Return every line of the entries that includes the word "computer".

◆ Source material:
━━━━

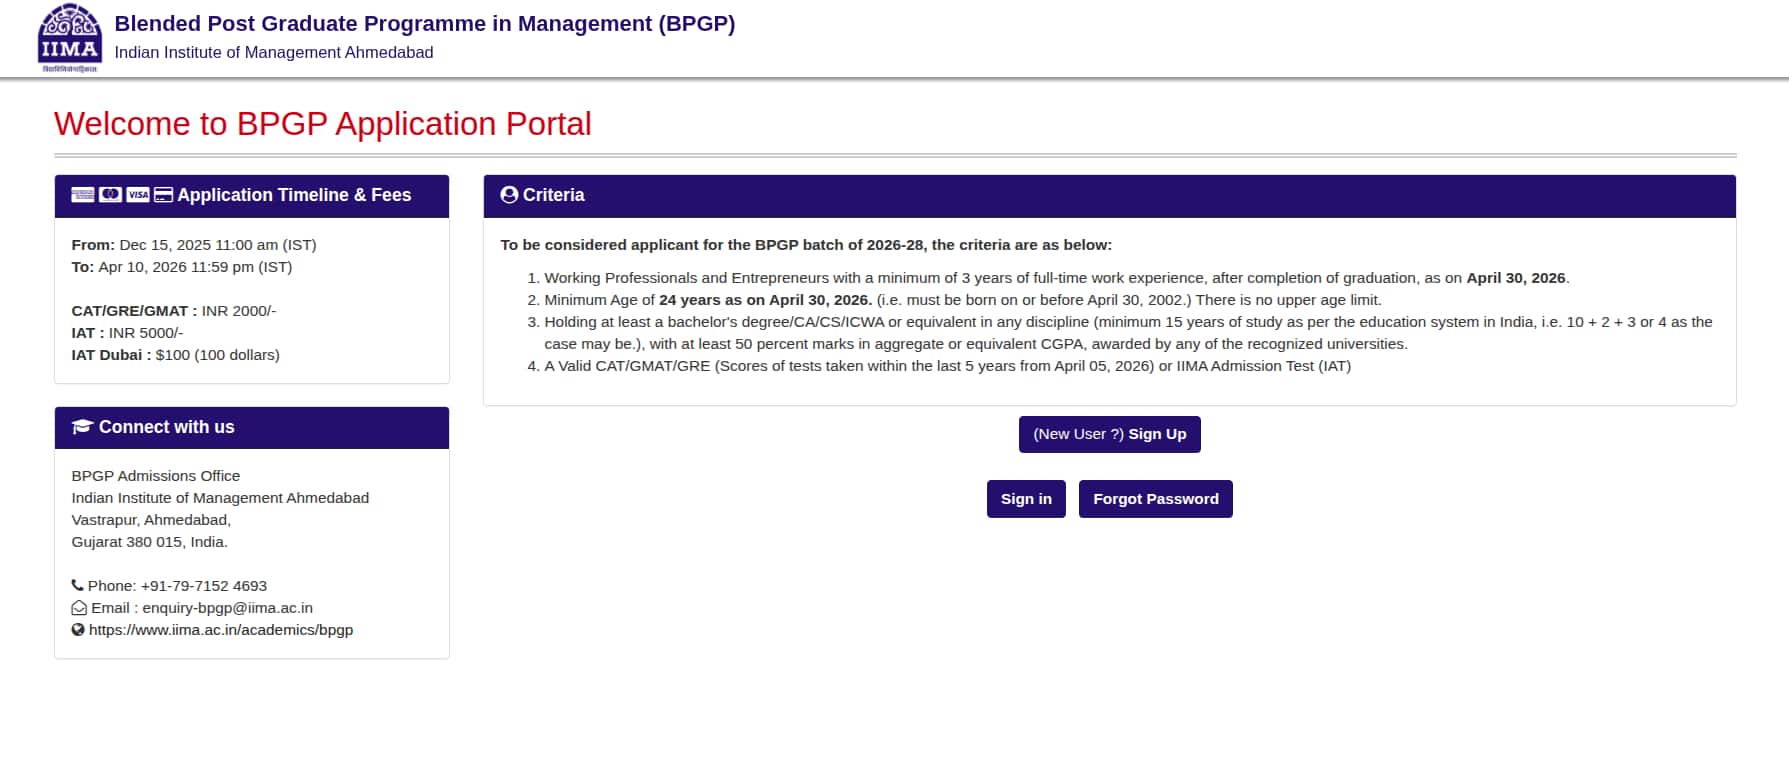Viewport: 1789px width, 764px height.
Task: Click the phone handset icon
Action: pos(78,586)
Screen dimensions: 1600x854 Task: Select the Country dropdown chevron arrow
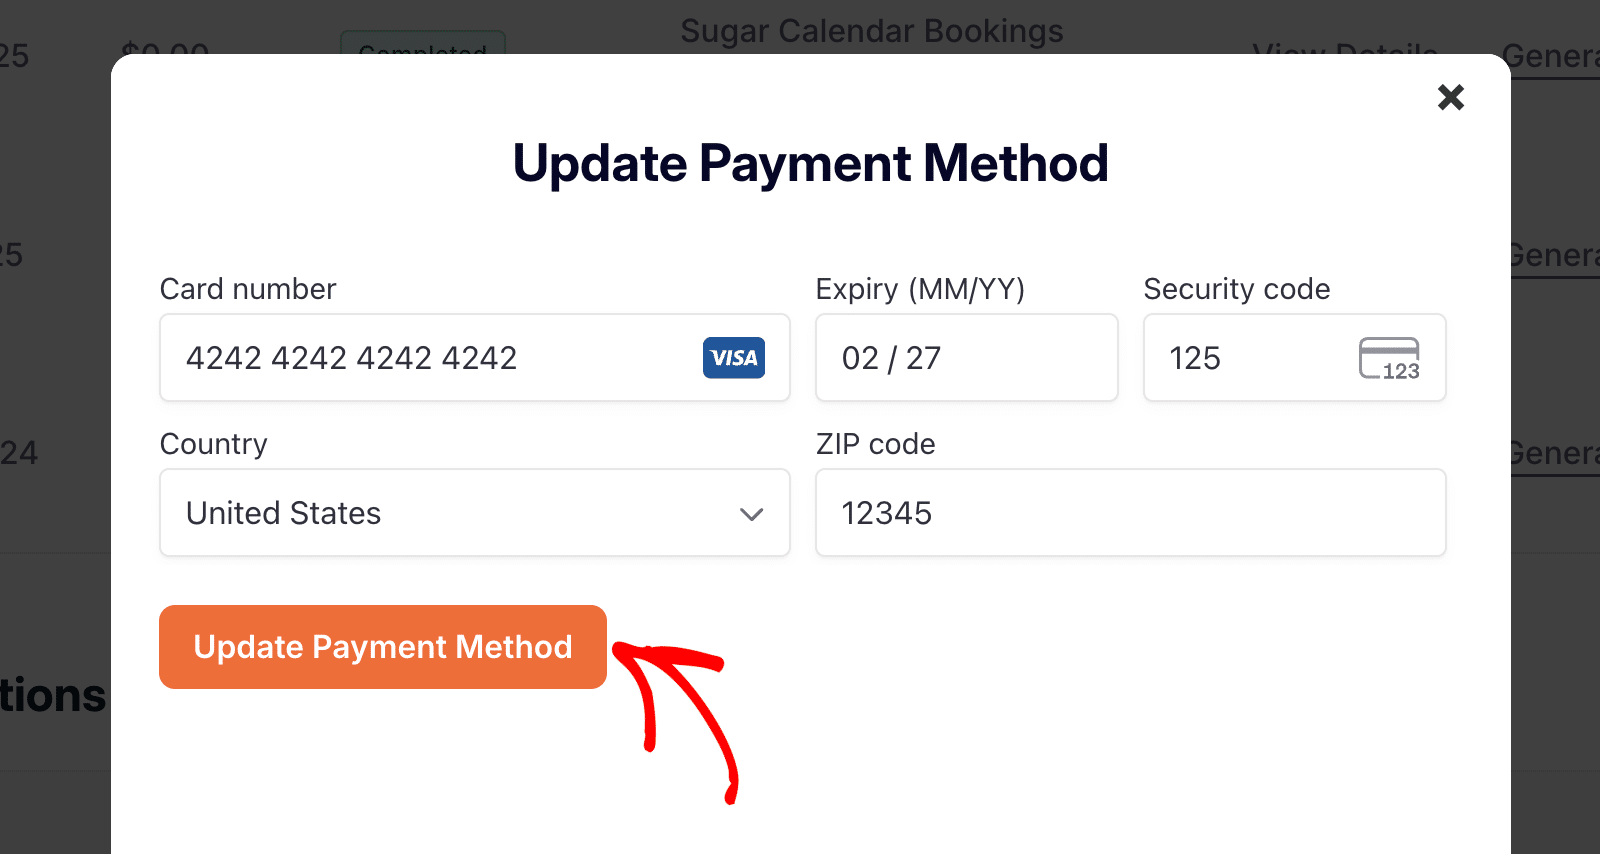750,513
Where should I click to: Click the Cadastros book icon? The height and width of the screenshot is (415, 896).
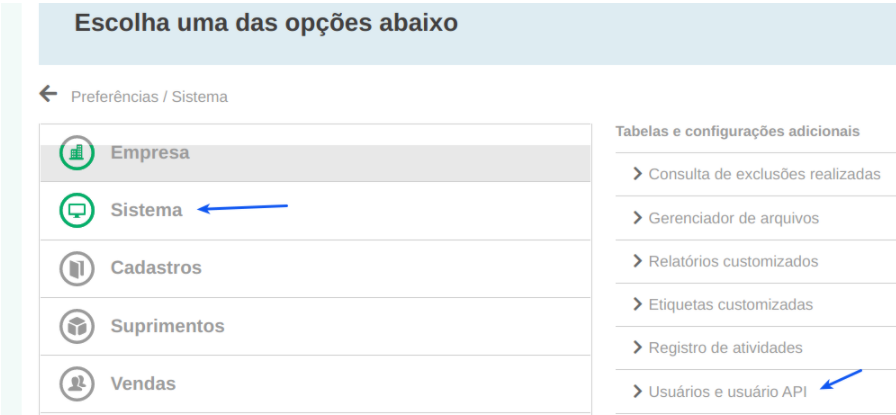(x=77, y=268)
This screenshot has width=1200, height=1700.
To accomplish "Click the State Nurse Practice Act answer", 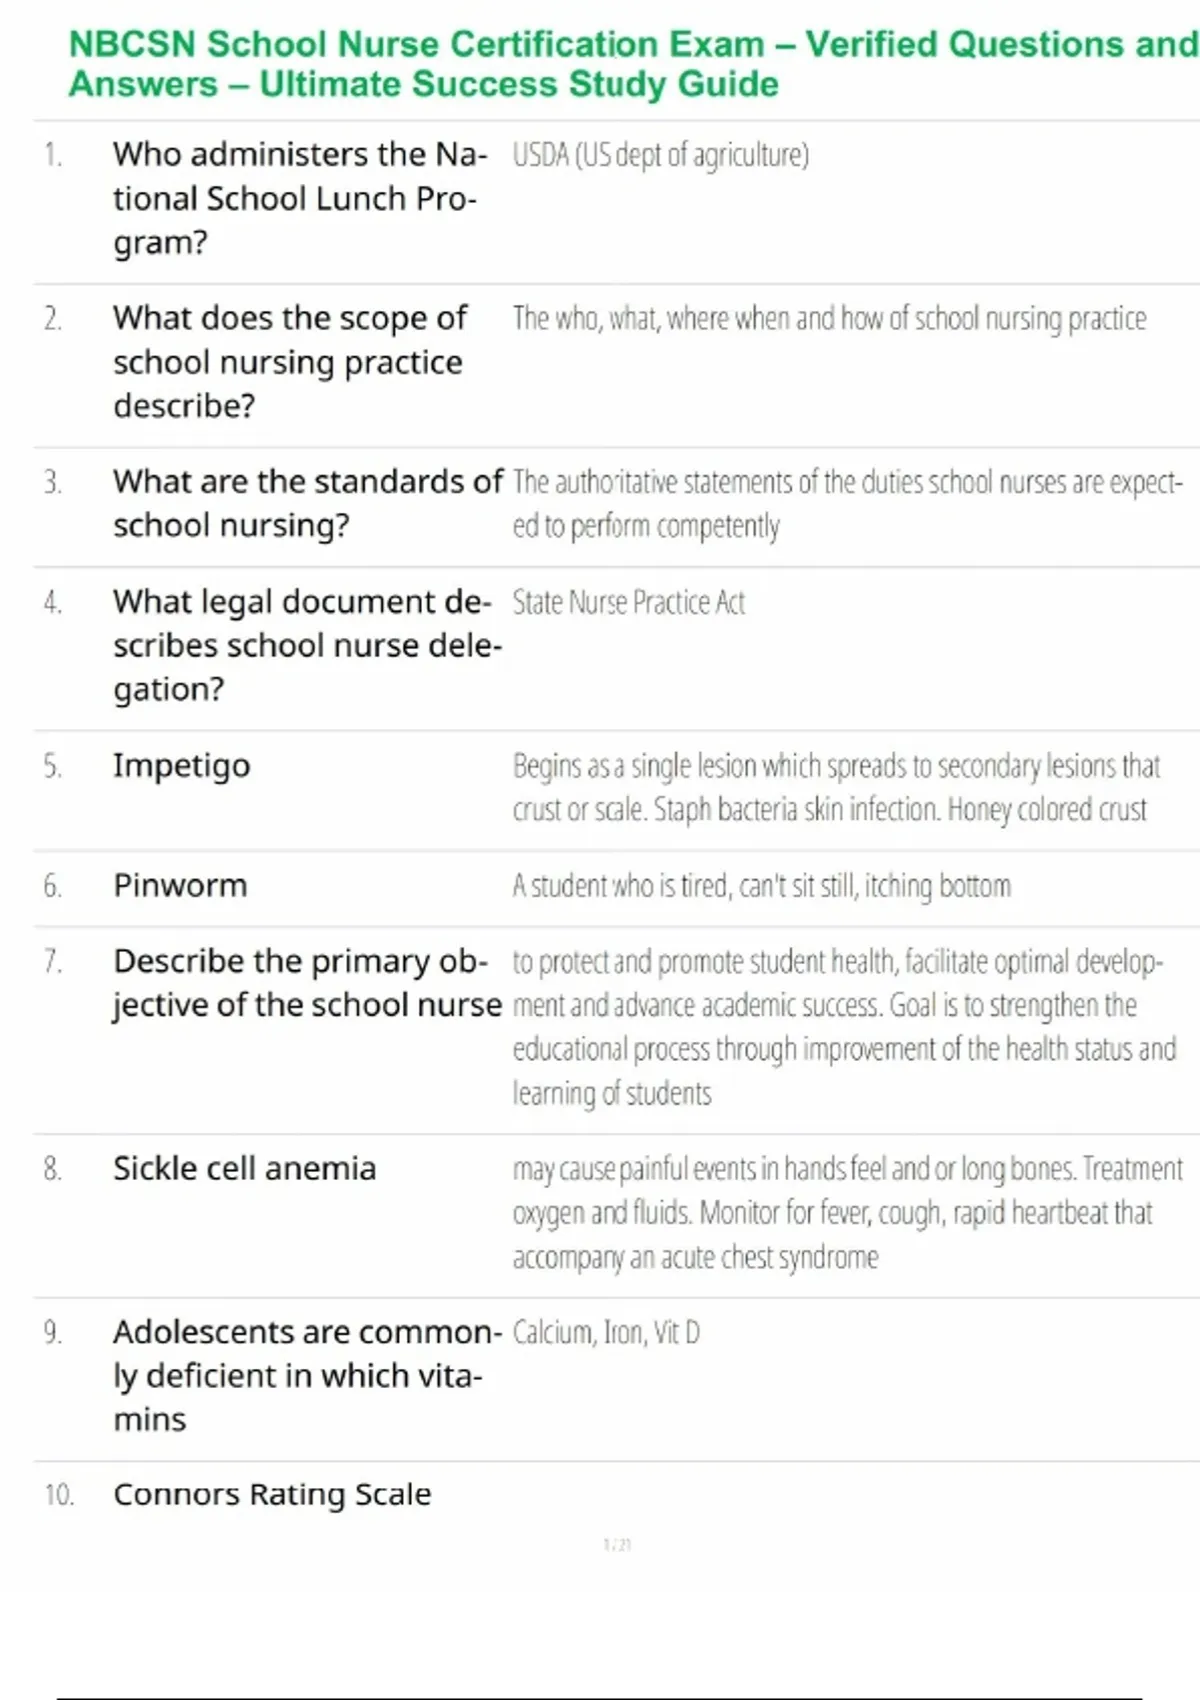I will [628, 602].
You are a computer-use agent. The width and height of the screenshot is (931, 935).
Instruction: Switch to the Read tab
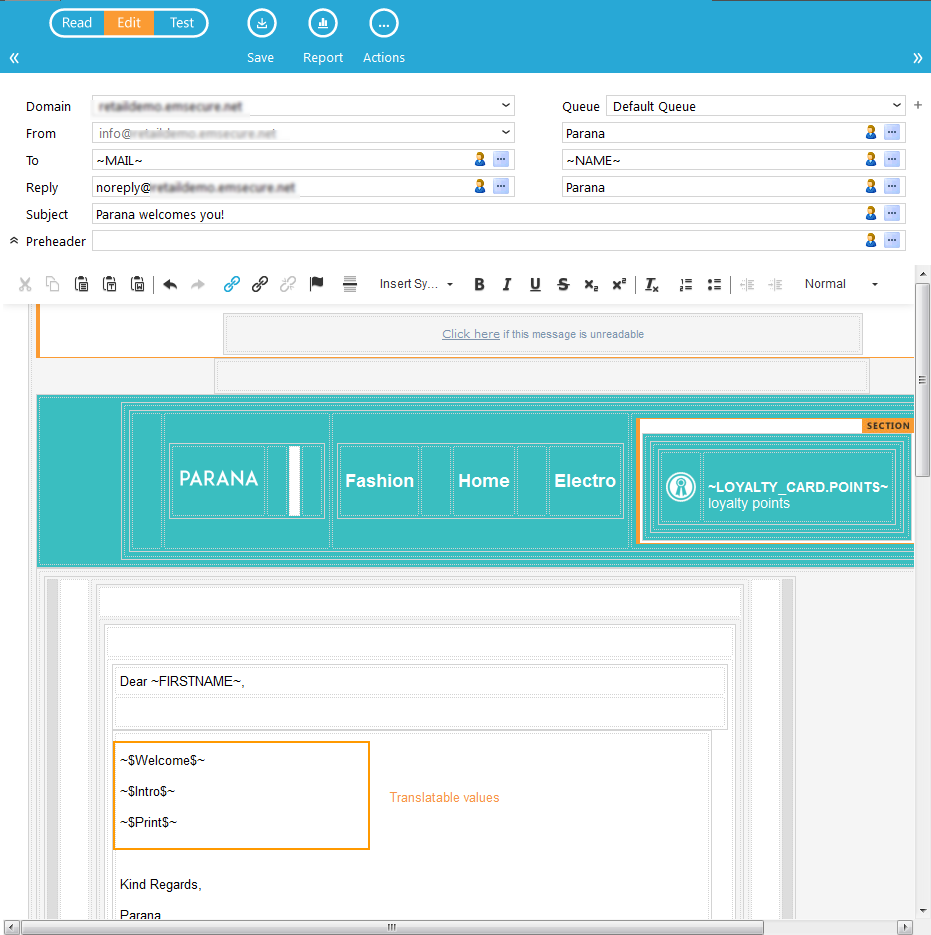coord(77,23)
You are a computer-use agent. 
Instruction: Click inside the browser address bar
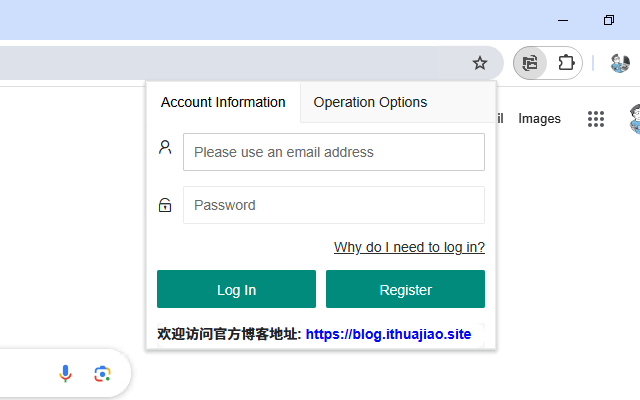233,63
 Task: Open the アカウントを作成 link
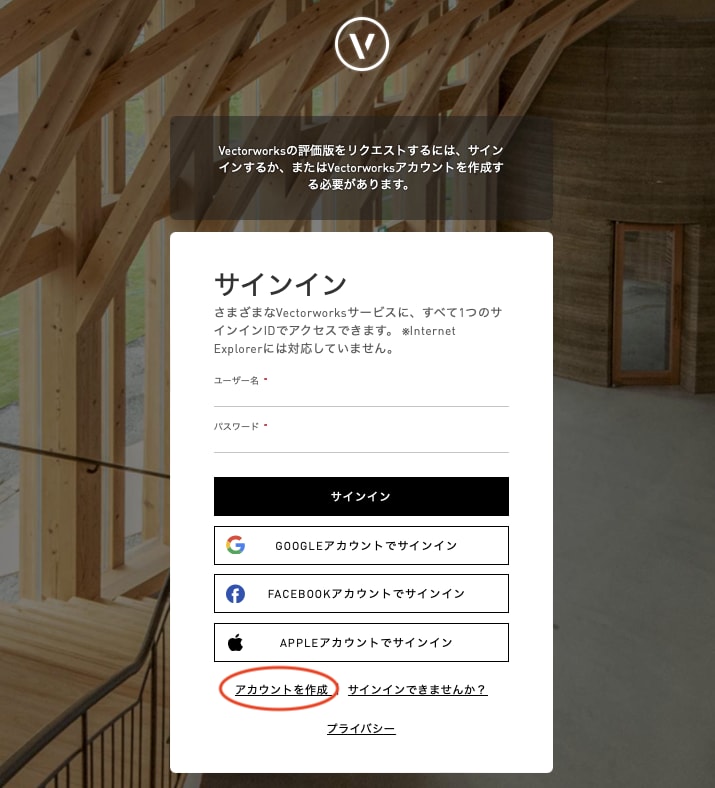[281, 690]
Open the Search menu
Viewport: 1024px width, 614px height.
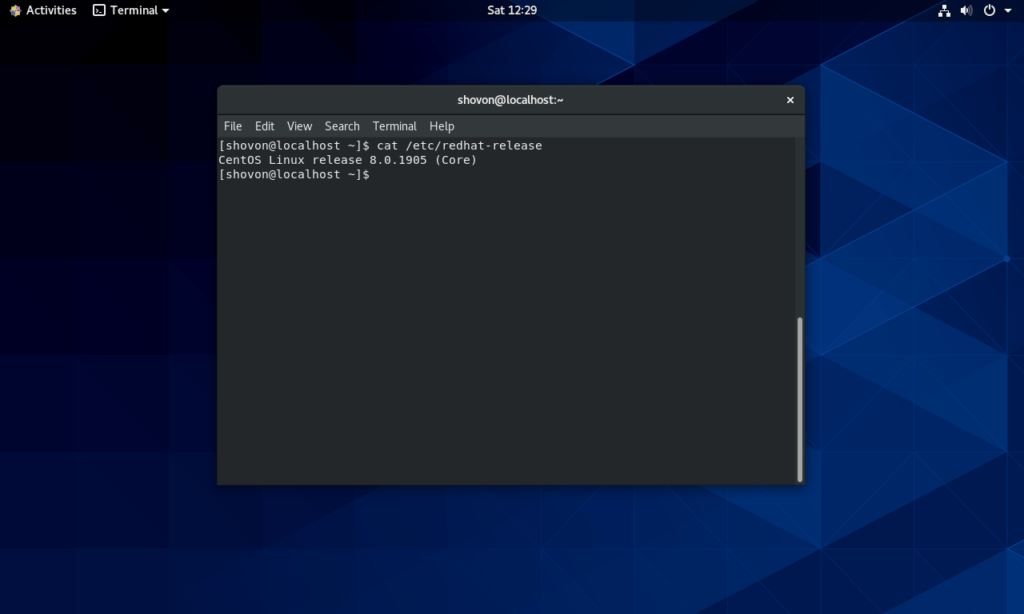point(342,126)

━━━━

◆ Result for this task:
You are a computer-use agent. The width and height of the screenshot is (931, 935).
You are a computer-use agent. 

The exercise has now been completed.